UK government launches campaign to tackle loneliness at universities

a lonely looking female student in a lecture hall
‘Going to university can be the biggest transition young people have faced,’ said the minister for loneliness, Stuart Andrew. Photograph: Klubovy/Getty Images

Millions of teenagers across Britain will arrive at university for the first time on Monday as freshers’ week begins.

Almost all will experience bouts of loneliness with nearly half being worried they will be judged if they admit to it, according to a sample of 1,000 students, collected by YouGov for the government.

To try to tackle the issue, the minister for loneliness, Stuart Andrew, has launched an awareness campaign. Partnering with the charity Sporting Wellness, Student Radio Association, Student Roost and Student Minds, he wants students to open up and talk to each other.

“Going to university can be the biggest transition young people have faced,” he said. “We want them to enjoy their experience at university and excel in their education so we’re highlighting that it will help them to speak to other undergraduates about their feelings.”

The government has said that tackling loneliness across the UK is a priority. Since 2018, it and its partners have invested over £80m in the issue, including over £34m in reducing loneliness caused by the pandemic. And £3.6m has been invested in Student Space, a mental health and wellbeing online platform offering online mental health support to all students in England and Wales until 2026.

The campaign has been welcomed by Robin Hewings, the programme director of the Campaign to End Loneliness. “There is real value in this campaign,” he said. “Chronically lonely students are more likely to say that their courses are bad value for money and their expectations have not been met they are about twice as likely to be considering withdrawing. Demographically, chronically lonely students are more likely be LGBTQ+, from DE social groups and females.” Concrete action, he said, “is largely best done by universities.”

But Andrew’s campaign has been criticised by other experts and students for being tokenistic, pointing to funding for the campaign, which comes from the 2023 to 2024 marketing budget of £445,000.

Paul Crawford, professor of health humanities at the School of Health Sciences at Nottingham University and a director at the Institute of Mental Health, said: “Loneliness has become a popular notion for politicians to talk about but it’s rarely followed by a promise of real money,” he said. “This campaign seems to be about creating something without any infrastructure because all that has been destroyed by government cuts.

“This campaign conveniently ignores the fact that the opportunity for these young people to meet and learn how to build relationships in their childhoods vanished when their libraries, youth centres, swimming pools were shut, and their public spaces became less well-maintained and less welcoming under the government policy of austerity,” he added.

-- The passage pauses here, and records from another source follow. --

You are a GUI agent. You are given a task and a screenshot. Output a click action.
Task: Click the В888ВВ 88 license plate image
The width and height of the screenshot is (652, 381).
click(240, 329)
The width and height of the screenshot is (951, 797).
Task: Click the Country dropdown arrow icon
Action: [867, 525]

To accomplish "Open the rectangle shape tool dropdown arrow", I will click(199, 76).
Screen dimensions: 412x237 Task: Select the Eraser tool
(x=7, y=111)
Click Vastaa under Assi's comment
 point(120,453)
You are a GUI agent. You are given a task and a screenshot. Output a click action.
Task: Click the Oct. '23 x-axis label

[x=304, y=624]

“If I was a young person, I would feel this campaign wasn’t actually about me. I would think it’s about managing trends in political debates and concerns,” he added.

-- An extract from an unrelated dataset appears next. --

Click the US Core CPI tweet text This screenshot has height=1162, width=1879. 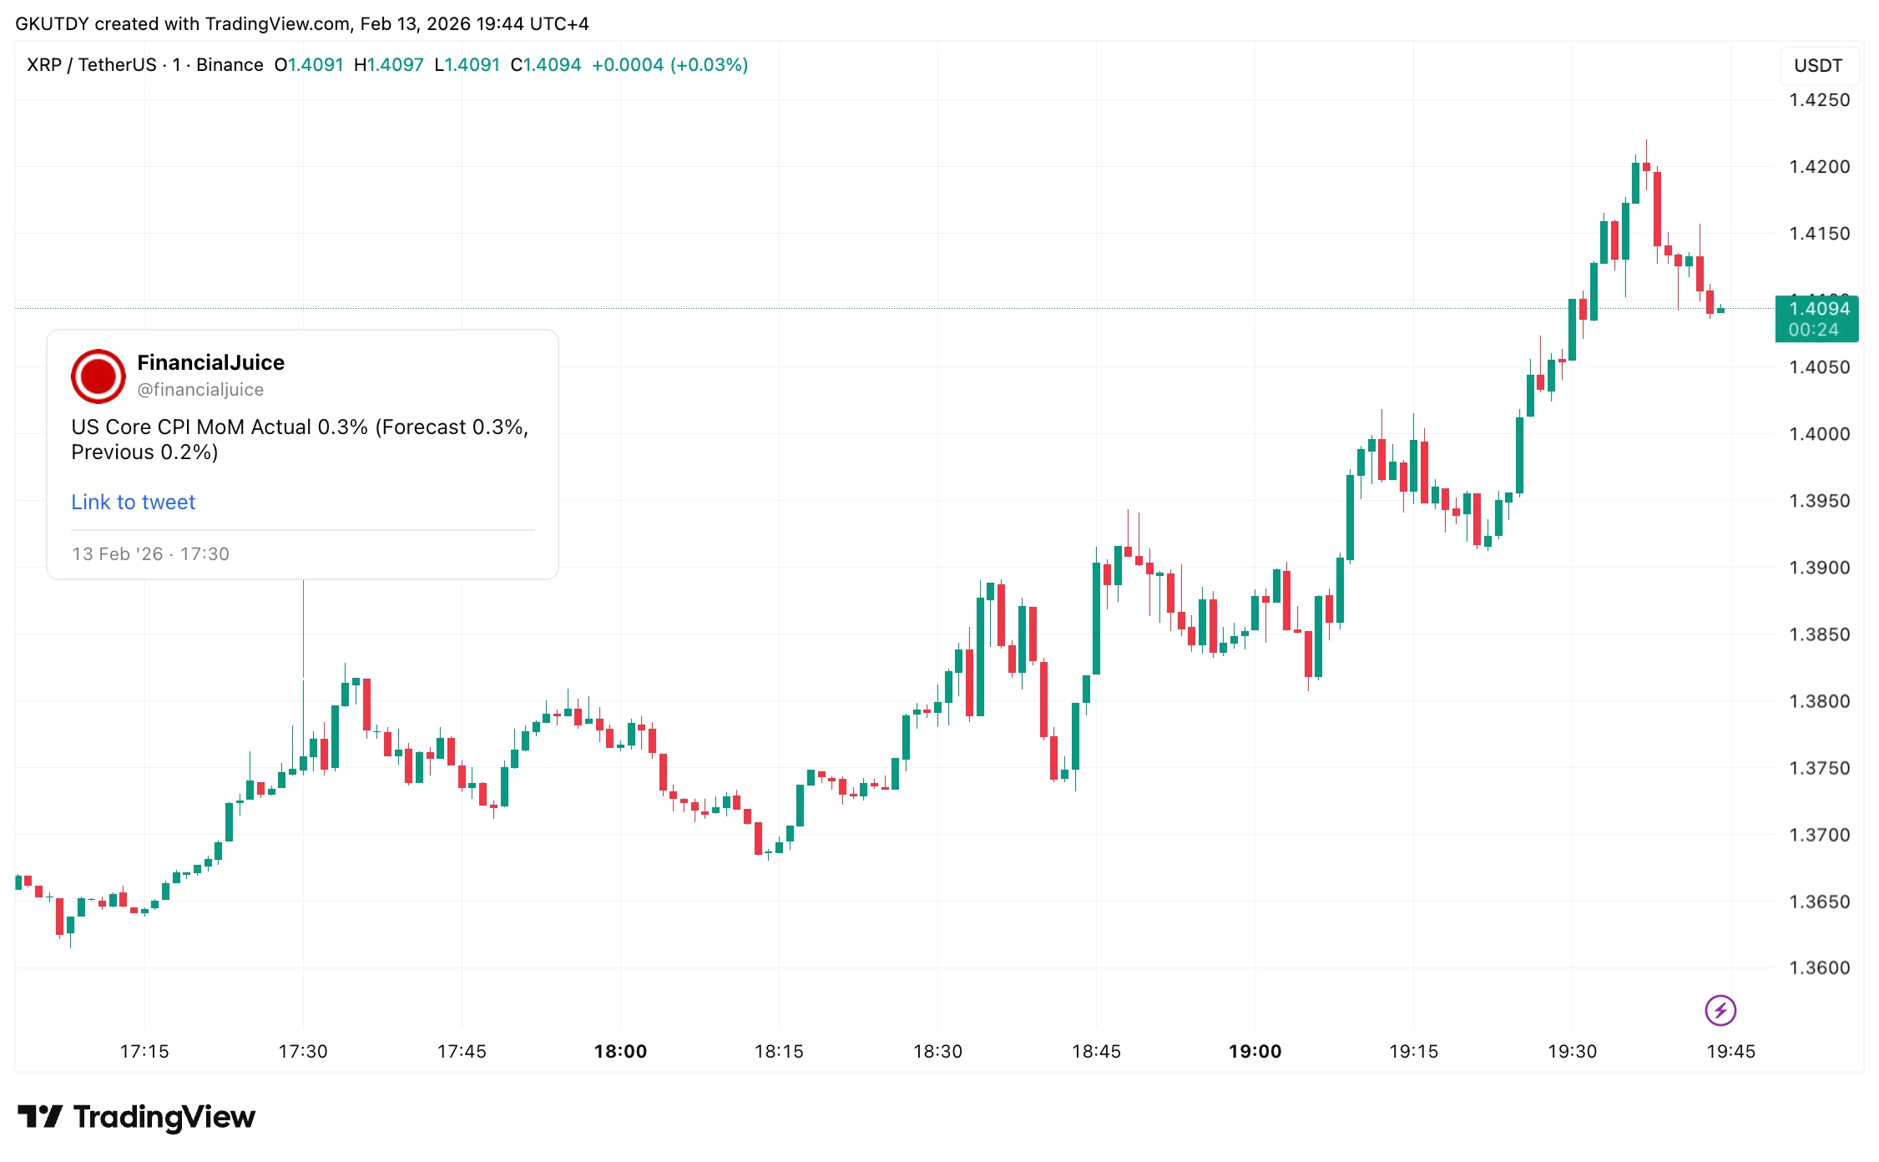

Dr Katie Wright-Bevans, a lecturer in psychology at Keele University, who has written about undergraduate loneliness, said that “anything that places responsibility on the individual to connect with others, without any meaningful infrastructure supporting that connection, is dangerous because it risks exacerbating existing loneliness and perpetuating a sense of blame.

“It’s frustrating when politicians come out with these platitudes and place responsibility on the individual to do something about what is fundamentally a community ill and not an individual ill,” she added.

Georgia Brakespear agreed that intervention requires investment in social and community level initiatives rather than “tokenistic attempts to advise individuals to simply connect with others”.

A music therapist who researched and published the paper Young Adults Dealing With Loneliness At University after she suffered loneliness as an undergraduate, Brakespear asked how the campaign supports those suffering loneliness but who can’t talk to others or join a society or club.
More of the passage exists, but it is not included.